What is expected: Please repeat every record below exactly as written, but leave out the pictures.

Records shown:
========================================================================
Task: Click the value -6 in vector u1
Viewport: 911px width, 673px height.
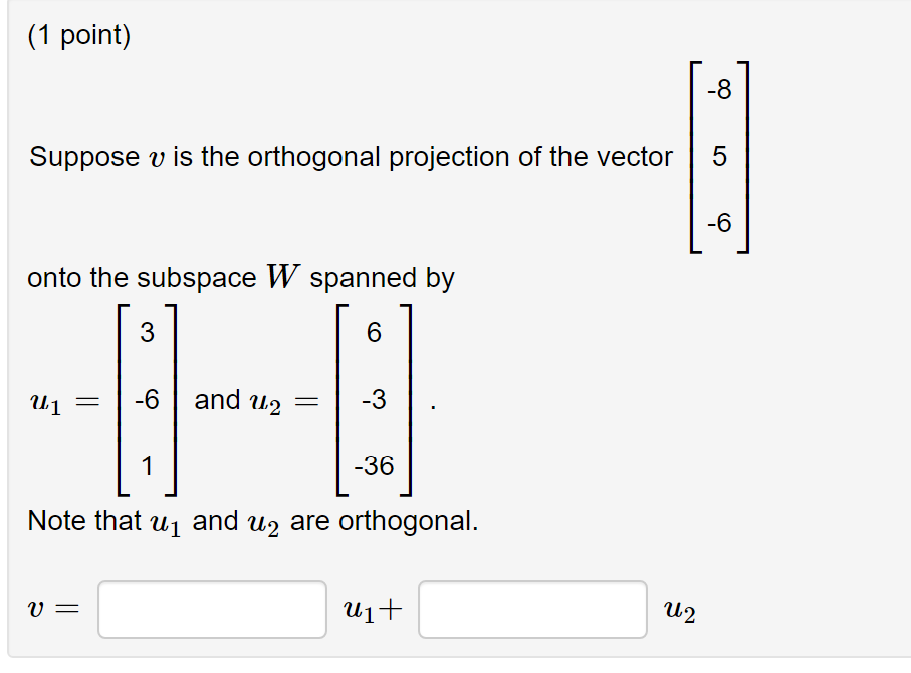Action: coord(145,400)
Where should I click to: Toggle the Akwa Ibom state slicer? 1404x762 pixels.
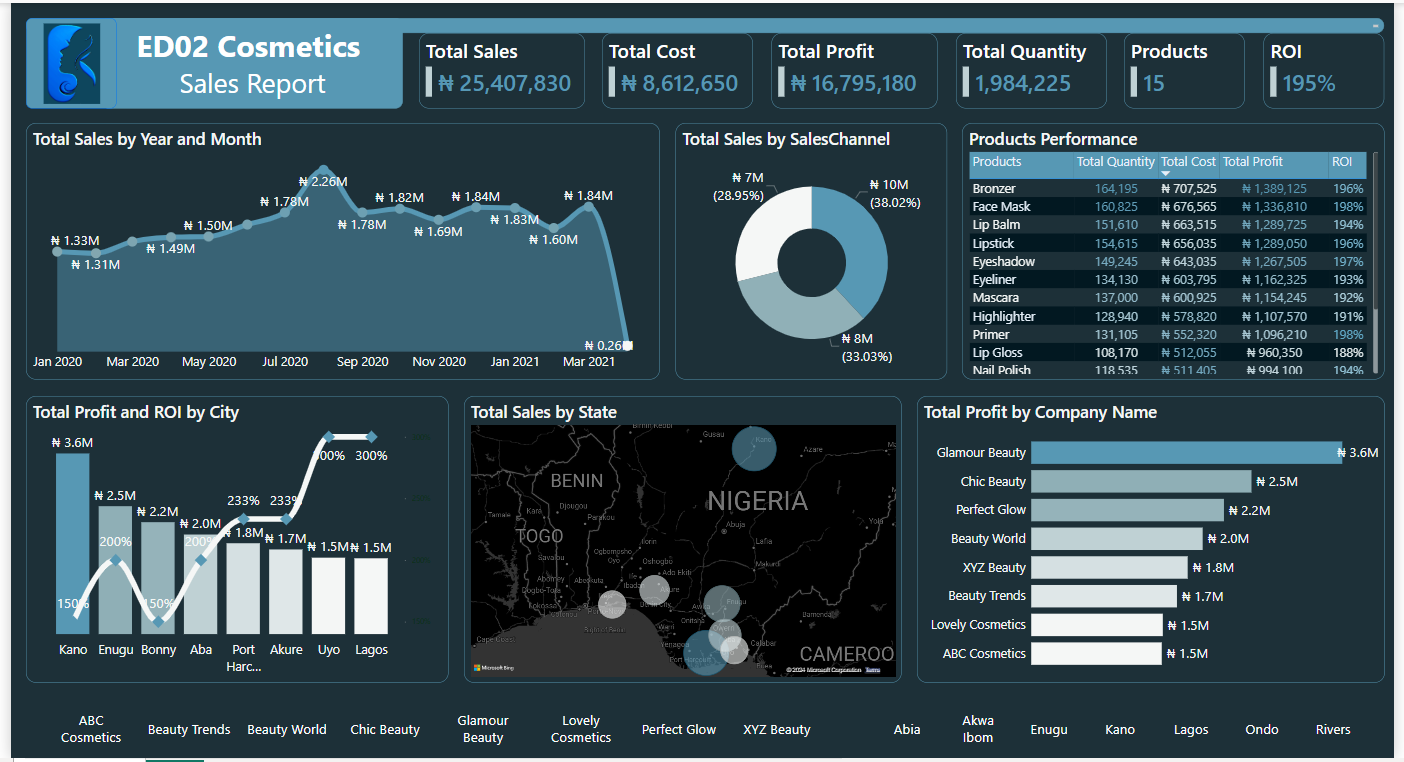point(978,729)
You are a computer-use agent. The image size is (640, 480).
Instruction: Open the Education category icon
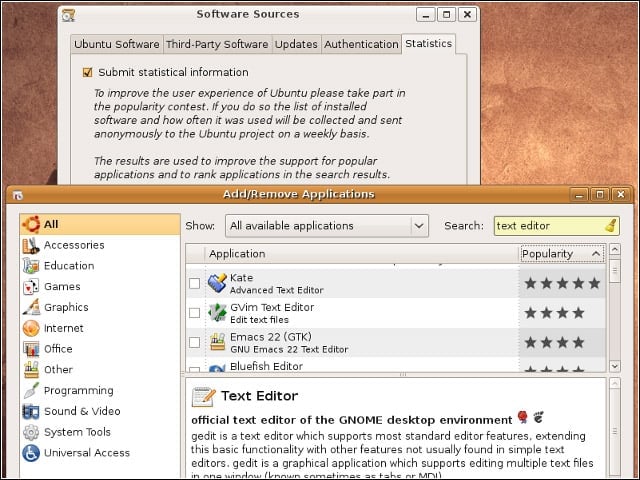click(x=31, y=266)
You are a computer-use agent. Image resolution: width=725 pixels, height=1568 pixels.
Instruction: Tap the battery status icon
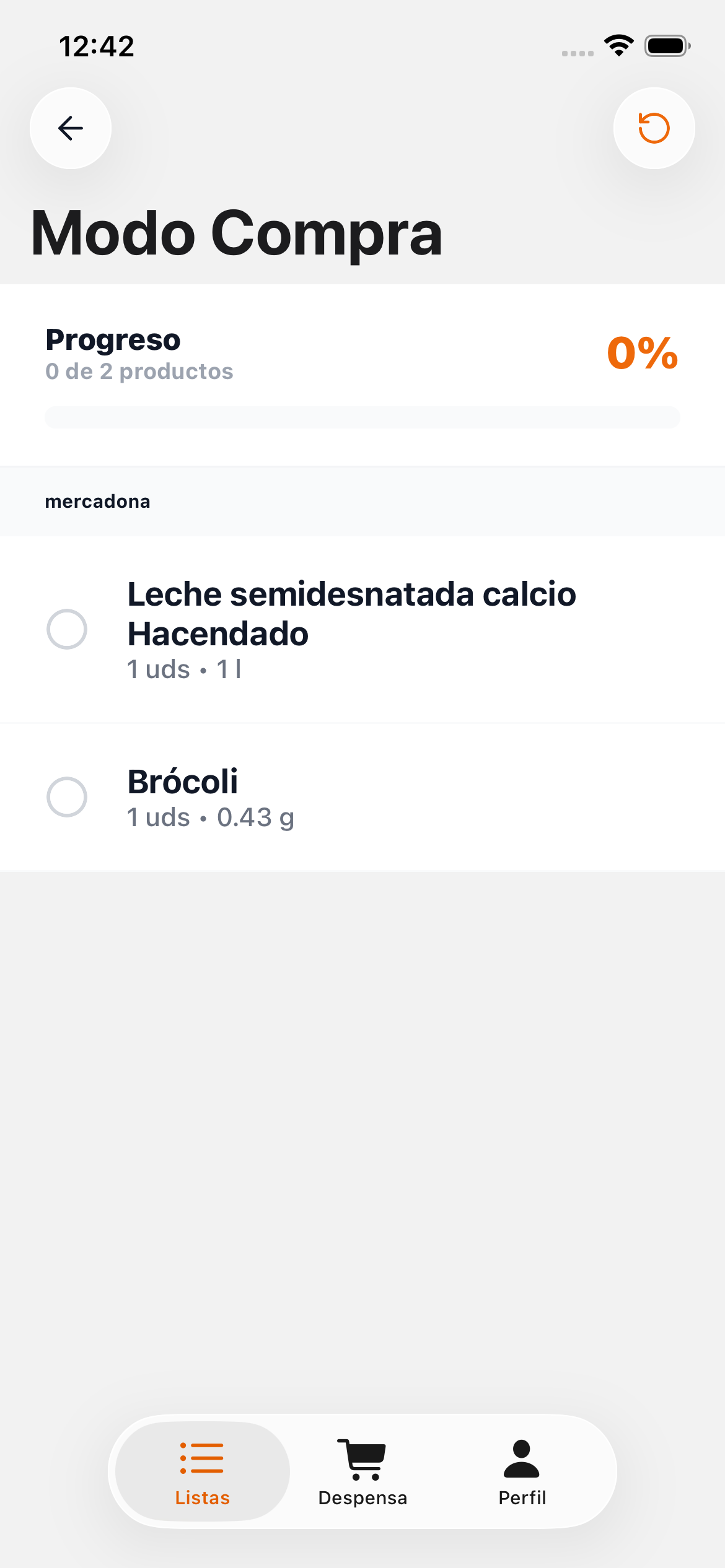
========================================================================
Answer to this problem:
Task: Click the value -6 in vector u1
Viewport: 911px width, 673px height.
Action: coord(145,400)
Where should I click to: Toggle the Akwa Ibom state slicer? 1404x762 pixels.
point(978,729)
You are a computer-use agent. The image size is (640, 480).
Instruction: Open the Education category icon
click(x=31, y=266)
You are a computer-use agent. Image resolution: width=725 pixels, height=1568 pixels.
Instruction: Tap the battery status icon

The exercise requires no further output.